It's here! Are you excited? Have you decided where you're going to watch it yet? Are you going to put on your Dan Uggla jersey, call up all your friends, by yourself a sixer of your favorite suds and sit down to some of that killer cheese dip tomorrow night at 7 central to listen to Chris Berman chatter Back, Back, Back, Back, Back for 3 hours? No, sadly, I'm probably not going to watch it either. But just in case I change my mind, or really can't find anything better to do and you find yourself somehow drawn to it as well, here's the cast for Monday night's MLB version of the slam dunk contest:
Don't get too excited. I mean, I'm pretty sure that no more than 1 of those players has, you know, been addicted to crack, and there's a nice mix of young, like real young talent in there, but try if you can to remain calm. Instead, look over that list again. Notice something missing? Yankee's stadium...last season there...Ahhh, got it, where's A-Rod?
Well, here's a theory for you. It seems that A-Rod has recently been mistaken for Brad Pitt. For years now, we have been unnecessarily exposed to every twist, every turn of little Bradly's love life. Yes, the women he encounters are extraordinarily hot and almost every bit as recognisable in the entertainment world as he is. But here's the thing, the rub I suppose for those of you that are truly into this kind of gossip. Not all of us care. And do you know where those of us that don't care turn to when we no longer want to be smothered by this senseless crap? That's right, sports.
No longer. The tabloids have now officially infected our sanctuary. A-Rod is getting a divorce, and Madonna this, and Lenny that, and yeah, yeah, yeah, WE DON'T CARE!!! And now we have nowhere to turn to. And A-Rod, being the sports guy that he is, definitely doesn't know how to assess all the attention. And so he steps out of the spotlight. Are you really surprised? Well I'm not.

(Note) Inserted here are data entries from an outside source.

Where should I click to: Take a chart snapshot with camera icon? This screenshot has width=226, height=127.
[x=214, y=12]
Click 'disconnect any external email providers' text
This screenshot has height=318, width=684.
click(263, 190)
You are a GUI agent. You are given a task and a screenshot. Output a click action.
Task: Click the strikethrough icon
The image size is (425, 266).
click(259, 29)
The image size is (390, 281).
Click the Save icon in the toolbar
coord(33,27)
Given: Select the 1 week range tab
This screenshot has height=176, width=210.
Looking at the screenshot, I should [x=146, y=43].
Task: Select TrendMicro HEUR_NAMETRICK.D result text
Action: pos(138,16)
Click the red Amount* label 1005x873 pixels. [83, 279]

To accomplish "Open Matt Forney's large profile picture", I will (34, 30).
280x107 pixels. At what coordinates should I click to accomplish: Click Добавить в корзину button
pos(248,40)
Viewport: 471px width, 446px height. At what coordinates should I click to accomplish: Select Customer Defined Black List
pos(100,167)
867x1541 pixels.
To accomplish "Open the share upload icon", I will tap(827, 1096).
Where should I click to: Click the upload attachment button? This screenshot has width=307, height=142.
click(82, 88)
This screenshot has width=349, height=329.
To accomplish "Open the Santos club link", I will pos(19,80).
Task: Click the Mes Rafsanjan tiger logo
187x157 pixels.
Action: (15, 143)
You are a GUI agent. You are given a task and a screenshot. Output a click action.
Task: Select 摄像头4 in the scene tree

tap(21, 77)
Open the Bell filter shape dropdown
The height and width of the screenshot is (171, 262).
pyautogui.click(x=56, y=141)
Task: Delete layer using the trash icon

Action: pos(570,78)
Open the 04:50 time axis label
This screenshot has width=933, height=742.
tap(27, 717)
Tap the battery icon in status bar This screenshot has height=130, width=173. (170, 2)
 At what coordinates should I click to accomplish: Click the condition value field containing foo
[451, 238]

Oh, he'll claim that the derby sets his swing back weeks and this and that, but really, don't you think he just wants to take a step back for a minute? Frankly, I don't blame him. Divorce, by most accounts, is already unpleasant enough without having to answer to the entire baseball watching world about it. Please just stop. Enough. Let us have our game back.
So, baseball has the home run derby, and basketball the slam dunk contest, but what's football's equivalent? Wouldn't it be cool if there was an NFL sack derby? You following me? We could get the best linebackers and pass rushing linemen in the game and grade them by how well they light up some dude. Even better if "some dude" happened to be the game's worse off the field offenders like Pacman or Mike Vick. Or even if it were on a volunteer basis, I guarantee there would be some takers. Sign up here to get your clock cleaned by Ray Lewis at the NFL sack derby on ESPN! There are a lot of idiots in this country that would do just about anything for a little TV time. Worse case scenario, you know that the Jackass guys would be all over it.
Anyway, not that I'll be watching, but tomorrow night, my pick to win: Morneau. What's that? Oh fine, you're right, I'll probably be watching.